### WHAT YOU NEED TO DO:
One part of the entries below is wanted: the lines from the one containing "Task: Tap the filter sliders button" through the one containing "Select the ADA4M1". Write those out exactly and nothing else.

(Stored records)
● ● ●
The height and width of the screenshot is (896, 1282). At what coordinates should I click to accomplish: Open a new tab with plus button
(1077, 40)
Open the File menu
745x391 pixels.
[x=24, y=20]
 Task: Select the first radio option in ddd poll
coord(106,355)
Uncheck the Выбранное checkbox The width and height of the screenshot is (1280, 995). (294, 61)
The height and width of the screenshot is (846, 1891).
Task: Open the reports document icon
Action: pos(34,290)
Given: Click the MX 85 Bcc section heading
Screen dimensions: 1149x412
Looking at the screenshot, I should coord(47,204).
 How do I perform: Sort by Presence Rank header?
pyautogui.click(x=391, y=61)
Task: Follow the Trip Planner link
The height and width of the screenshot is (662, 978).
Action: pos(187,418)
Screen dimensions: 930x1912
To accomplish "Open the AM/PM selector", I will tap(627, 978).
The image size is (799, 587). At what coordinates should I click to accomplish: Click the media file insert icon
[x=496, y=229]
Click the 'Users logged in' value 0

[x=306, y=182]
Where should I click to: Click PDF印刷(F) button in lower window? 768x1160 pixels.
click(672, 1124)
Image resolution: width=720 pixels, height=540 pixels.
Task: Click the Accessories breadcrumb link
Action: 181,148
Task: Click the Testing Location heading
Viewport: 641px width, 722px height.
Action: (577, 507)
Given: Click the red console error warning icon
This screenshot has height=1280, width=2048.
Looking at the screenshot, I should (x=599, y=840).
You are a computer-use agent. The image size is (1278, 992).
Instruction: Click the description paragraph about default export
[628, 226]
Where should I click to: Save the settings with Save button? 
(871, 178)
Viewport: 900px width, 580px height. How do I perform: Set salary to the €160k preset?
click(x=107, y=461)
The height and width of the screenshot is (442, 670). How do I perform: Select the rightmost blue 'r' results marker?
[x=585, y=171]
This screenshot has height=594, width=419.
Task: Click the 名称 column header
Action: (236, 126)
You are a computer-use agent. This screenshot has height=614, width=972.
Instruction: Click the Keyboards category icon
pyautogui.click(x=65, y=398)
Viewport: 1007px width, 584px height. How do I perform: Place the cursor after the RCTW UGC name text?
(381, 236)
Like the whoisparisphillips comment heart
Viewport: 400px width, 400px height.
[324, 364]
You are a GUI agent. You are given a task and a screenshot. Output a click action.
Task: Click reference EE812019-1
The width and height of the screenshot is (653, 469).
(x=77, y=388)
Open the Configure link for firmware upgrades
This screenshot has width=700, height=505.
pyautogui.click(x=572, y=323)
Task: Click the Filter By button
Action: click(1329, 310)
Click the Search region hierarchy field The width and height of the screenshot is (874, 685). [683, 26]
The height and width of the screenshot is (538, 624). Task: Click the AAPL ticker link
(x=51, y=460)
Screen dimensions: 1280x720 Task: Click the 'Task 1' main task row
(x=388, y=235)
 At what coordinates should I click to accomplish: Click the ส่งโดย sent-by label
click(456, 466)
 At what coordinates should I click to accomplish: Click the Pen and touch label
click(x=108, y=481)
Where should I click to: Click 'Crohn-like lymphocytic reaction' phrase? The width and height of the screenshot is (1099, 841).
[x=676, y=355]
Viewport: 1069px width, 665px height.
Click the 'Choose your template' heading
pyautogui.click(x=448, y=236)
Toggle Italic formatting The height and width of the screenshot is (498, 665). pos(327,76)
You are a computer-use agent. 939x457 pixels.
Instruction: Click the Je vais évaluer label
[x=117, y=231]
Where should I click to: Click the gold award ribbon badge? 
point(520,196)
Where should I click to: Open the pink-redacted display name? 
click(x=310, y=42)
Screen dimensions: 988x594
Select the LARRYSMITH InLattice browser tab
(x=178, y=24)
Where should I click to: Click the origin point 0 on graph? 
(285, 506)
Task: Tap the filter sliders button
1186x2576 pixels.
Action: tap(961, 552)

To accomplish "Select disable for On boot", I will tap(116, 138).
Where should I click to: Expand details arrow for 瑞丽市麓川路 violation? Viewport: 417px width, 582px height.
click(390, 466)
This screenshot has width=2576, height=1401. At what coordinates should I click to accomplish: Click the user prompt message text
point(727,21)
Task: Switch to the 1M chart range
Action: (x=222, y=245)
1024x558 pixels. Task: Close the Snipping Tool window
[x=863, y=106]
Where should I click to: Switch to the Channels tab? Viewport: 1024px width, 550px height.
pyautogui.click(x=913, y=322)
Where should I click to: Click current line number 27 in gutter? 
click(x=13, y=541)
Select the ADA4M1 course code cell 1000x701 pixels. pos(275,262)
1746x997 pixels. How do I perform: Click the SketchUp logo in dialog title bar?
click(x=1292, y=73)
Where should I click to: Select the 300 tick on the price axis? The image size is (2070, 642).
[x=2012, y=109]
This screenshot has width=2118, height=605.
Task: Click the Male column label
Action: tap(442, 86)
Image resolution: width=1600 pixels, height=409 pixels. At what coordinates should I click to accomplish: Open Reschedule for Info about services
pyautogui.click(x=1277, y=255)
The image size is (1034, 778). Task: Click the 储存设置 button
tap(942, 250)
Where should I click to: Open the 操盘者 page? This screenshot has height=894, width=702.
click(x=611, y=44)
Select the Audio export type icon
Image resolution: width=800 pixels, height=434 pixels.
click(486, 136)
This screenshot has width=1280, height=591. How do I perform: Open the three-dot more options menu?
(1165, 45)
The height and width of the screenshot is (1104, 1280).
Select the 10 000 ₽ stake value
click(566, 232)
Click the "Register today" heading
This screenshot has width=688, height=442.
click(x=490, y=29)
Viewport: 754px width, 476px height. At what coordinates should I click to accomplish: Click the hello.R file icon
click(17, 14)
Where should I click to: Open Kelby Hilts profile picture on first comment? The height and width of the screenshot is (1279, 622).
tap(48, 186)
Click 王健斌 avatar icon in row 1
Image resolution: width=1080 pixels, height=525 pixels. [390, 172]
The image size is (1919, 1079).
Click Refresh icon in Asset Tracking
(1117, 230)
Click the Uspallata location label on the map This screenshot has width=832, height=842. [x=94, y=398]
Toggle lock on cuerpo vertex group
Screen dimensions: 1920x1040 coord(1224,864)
● ● ●
### RESPONSE:
Task: Tap the filter sliders button
1186x2576 pixels.
Action: tap(961, 552)

To accomplish "Select disable for On boot", I will tap(116, 138).
Where should I click to: Expand details arrow for 瑞丽市麓川路 violation? Viewport: 417px width, 582px height.
click(390, 466)
This screenshot has width=2576, height=1401. At what coordinates should I click to accomplish: Click the user prompt message text
point(727,21)
Task: Switch to the 1M chart range
Action: (x=222, y=245)
1024x558 pixels. Task: Close the Snipping Tool window
[x=863, y=106]
Where should I click to: Switch to the Channels tab? Viewport: 1024px width, 550px height.
pyautogui.click(x=913, y=322)
Where should I click to: Click current line number 27 in gutter? 
click(x=13, y=541)
Select the ADA4M1 course code cell 1000x701 pixels. pos(275,262)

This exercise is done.